* EXERCISE DETAILS: Please output every record exactly, keeping each line as it is.

* GIVEN DATA:

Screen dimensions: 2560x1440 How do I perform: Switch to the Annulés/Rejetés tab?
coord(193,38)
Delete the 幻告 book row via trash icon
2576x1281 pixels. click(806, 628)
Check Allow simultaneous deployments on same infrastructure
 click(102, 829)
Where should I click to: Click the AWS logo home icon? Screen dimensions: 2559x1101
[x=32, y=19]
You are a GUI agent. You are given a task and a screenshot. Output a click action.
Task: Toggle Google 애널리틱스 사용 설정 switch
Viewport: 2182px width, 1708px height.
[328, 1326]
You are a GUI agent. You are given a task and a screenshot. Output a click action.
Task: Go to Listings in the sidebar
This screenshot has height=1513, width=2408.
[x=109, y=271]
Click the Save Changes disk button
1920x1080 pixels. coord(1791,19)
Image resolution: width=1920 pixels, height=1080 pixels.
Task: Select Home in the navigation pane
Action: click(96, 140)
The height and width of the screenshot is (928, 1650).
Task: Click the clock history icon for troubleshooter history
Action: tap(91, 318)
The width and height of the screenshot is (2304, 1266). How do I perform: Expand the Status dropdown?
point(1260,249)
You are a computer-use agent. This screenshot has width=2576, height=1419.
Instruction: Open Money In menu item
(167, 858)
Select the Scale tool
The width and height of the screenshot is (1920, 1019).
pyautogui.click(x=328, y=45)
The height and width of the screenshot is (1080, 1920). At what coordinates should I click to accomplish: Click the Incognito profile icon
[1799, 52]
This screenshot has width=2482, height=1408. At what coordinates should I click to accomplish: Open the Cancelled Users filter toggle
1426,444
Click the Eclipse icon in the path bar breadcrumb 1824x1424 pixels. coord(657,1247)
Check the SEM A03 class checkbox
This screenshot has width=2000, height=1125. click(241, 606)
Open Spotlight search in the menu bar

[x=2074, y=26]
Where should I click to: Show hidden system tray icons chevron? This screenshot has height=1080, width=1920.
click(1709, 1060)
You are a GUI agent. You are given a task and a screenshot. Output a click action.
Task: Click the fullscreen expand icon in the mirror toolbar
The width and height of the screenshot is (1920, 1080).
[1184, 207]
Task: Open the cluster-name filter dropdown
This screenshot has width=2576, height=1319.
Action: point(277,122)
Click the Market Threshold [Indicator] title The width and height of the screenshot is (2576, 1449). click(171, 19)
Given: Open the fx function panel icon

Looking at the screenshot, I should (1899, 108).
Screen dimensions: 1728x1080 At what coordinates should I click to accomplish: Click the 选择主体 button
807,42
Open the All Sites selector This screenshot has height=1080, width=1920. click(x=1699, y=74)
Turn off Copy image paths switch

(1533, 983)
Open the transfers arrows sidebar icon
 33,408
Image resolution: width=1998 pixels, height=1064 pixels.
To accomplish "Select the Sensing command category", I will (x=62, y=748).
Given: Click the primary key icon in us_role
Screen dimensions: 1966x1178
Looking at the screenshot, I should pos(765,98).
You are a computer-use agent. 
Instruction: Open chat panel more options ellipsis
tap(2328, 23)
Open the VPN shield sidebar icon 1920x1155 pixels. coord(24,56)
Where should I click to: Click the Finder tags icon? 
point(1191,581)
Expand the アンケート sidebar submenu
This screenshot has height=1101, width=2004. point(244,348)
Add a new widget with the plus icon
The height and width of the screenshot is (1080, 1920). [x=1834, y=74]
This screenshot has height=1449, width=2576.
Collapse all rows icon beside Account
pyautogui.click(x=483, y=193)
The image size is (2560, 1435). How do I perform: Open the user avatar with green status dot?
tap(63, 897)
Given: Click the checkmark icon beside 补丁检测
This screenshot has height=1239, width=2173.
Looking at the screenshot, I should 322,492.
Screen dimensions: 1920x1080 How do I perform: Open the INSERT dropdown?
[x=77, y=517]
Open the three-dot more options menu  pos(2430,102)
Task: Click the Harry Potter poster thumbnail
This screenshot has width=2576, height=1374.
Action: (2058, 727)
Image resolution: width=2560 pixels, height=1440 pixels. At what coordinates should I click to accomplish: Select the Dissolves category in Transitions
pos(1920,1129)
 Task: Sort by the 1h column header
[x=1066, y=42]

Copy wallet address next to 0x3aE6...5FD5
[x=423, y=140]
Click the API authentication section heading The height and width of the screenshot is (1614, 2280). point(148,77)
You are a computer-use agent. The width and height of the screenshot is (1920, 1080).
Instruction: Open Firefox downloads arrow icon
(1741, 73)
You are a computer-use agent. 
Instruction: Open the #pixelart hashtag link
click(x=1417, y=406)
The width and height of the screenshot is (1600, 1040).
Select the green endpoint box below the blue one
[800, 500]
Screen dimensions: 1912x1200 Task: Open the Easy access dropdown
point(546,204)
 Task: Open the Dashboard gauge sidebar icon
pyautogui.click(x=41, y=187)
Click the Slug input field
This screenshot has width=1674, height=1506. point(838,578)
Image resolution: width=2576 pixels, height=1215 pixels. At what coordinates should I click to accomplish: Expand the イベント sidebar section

* RESULT:
Screen dimensions: 2560x1440 How do I perform: Switch to the Annulés/Rejetés tab?
coord(193,38)
Delete the 幻告 book row via trash icon
2576x1281 pixels. click(806, 628)
Check Allow simultaneous deployments on same infrastructure
 click(102, 829)
Where should I click to: Click the AWS logo home icon? Screen dimensions: 2559x1101
[x=32, y=19]
You are a GUI agent. You are given a task and a screenshot. Output a click action.
Task: Toggle Google 애널리틱스 사용 설정 switch
Viewport: 2182px width, 1708px height.
[328, 1326]
You are a GUI agent. You are given a task and a screenshot. Output a click action.
Task: Go to Listings in the sidebar
This screenshot has height=1513, width=2408.
[x=109, y=271]
Click the Save Changes disk button
1920x1080 pixels. coord(1791,19)
Image resolution: width=1920 pixels, height=1080 pixels.
Task: Select Home in the navigation pane
Action: click(96, 140)
The height and width of the screenshot is (928, 1650).
Task: Click the clock history icon for troubleshooter history
Action: tap(91, 318)
The width and height of the screenshot is (2304, 1266). How do I perform: Expand the Status dropdown?
point(1260,249)
You are a computer-use agent. This screenshot has width=2576, height=1419.
Instruction: Open Money In menu item
(167, 858)
Select the Scale tool
The width and height of the screenshot is (1920, 1019).
pyautogui.click(x=328, y=45)
The height and width of the screenshot is (1080, 1920). At what coordinates should I click to accomplish: Click the Incognito profile icon
[1799, 52]
This screenshot has width=2482, height=1408. At what coordinates should I click to accomplish: Open the Cancelled Users filter toggle
1426,444
Click the Eclipse icon in the path bar breadcrumb 1824x1424 pixels. coord(657,1247)
Check the SEM A03 class checkbox
This screenshot has width=2000, height=1125. click(241, 606)
Open Spotlight search in the menu bar

[x=2074, y=26]
Where should I click to: Show hidden system tray icons chevron? This screenshot has height=1080, width=1920.
click(1709, 1060)
You are a GUI agent. You are given a task and a screenshot. Output a click action.
Task: Click the fullscreen expand icon in the mirror toolbar
The width and height of the screenshot is (1920, 1080).
[1184, 207]
Task: Open the cluster-name filter dropdown
This screenshot has width=2576, height=1319.
Action: point(277,122)
Click the Market Threshold [Indicator] title The width and height of the screenshot is (2576, 1449). click(171, 19)
Given: Open the fx function panel icon

Looking at the screenshot, I should (1899, 108).
Screen dimensions: 1728x1080 At what coordinates should I click to accomplish: Click the 选择主体 button
807,42
Open the All Sites selector This screenshot has height=1080, width=1920. click(x=1699, y=74)
Turn off Copy image paths switch

(1533, 983)
Open the transfers arrows sidebar icon
 33,408
Image resolution: width=1998 pixels, height=1064 pixels.
To accomplish "Select the Sensing command category", I will (x=62, y=748).
Given: Click the primary key icon in us_role
Screen dimensions: 1966x1178
Looking at the screenshot, I should pos(765,98).
You are a computer-use agent. 
Instruction: Open chat panel more options ellipsis
tap(2328, 23)
Open the VPN shield sidebar icon 1920x1155 pixels. coord(24,56)
Where should I click to: Click the Finder tags icon? 
point(1191,581)
Expand the アンケート sidebar submenu
This screenshot has height=1101, width=2004. point(244,348)
Add a new widget with the plus icon
The height and width of the screenshot is (1080, 1920). [x=1834, y=74]
This screenshot has height=1449, width=2576.
Collapse all rows icon beside Account
pyautogui.click(x=483, y=193)
The image size is (2560, 1435). How do I perform: Open the user avatar with green status dot?
tap(63, 897)
Given: Click the checkmark icon beside 补丁检测
This screenshot has height=1239, width=2173.
Looking at the screenshot, I should 322,492.
Screen dimensions: 1920x1080 How do I perform: Open the INSERT dropdown?
[x=77, y=517]
Open the three-dot more options menu  pos(2430,102)
Task: Click the Harry Potter poster thumbnail
This screenshot has width=2576, height=1374.
Action: (2058, 727)
Image resolution: width=2560 pixels, height=1440 pixels. At what coordinates should I click to accomplish: Select the Dissolves category in Transitions
pos(1920,1129)
 Task: Sort by the 1h column header
[x=1066, y=42]

Copy wallet address next to 0x3aE6...5FD5
[x=423, y=140]
Click the API authentication section heading The height and width of the screenshot is (1614, 2280). point(148,77)
You are a computer-use agent. The width and height of the screenshot is (1920, 1080).
Instruction: Open Firefox downloads arrow icon
(1741, 73)
You are a computer-use agent. 
Instruction: Open the #pixelart hashtag link
click(x=1417, y=406)
The width and height of the screenshot is (1600, 1040).
Select the green endpoint box below the blue one
[800, 500]
Screen dimensions: 1912x1200 Task: Open the Easy access dropdown
point(546,204)
 Task: Open the Dashboard gauge sidebar icon
pyautogui.click(x=41, y=187)
Click the Slug input field
This screenshot has width=1674, height=1506. point(838,578)
Image resolution: width=2576 pixels, height=1215 pixels. At what coordinates should I click to accomplish: Expand the イベント sidebar section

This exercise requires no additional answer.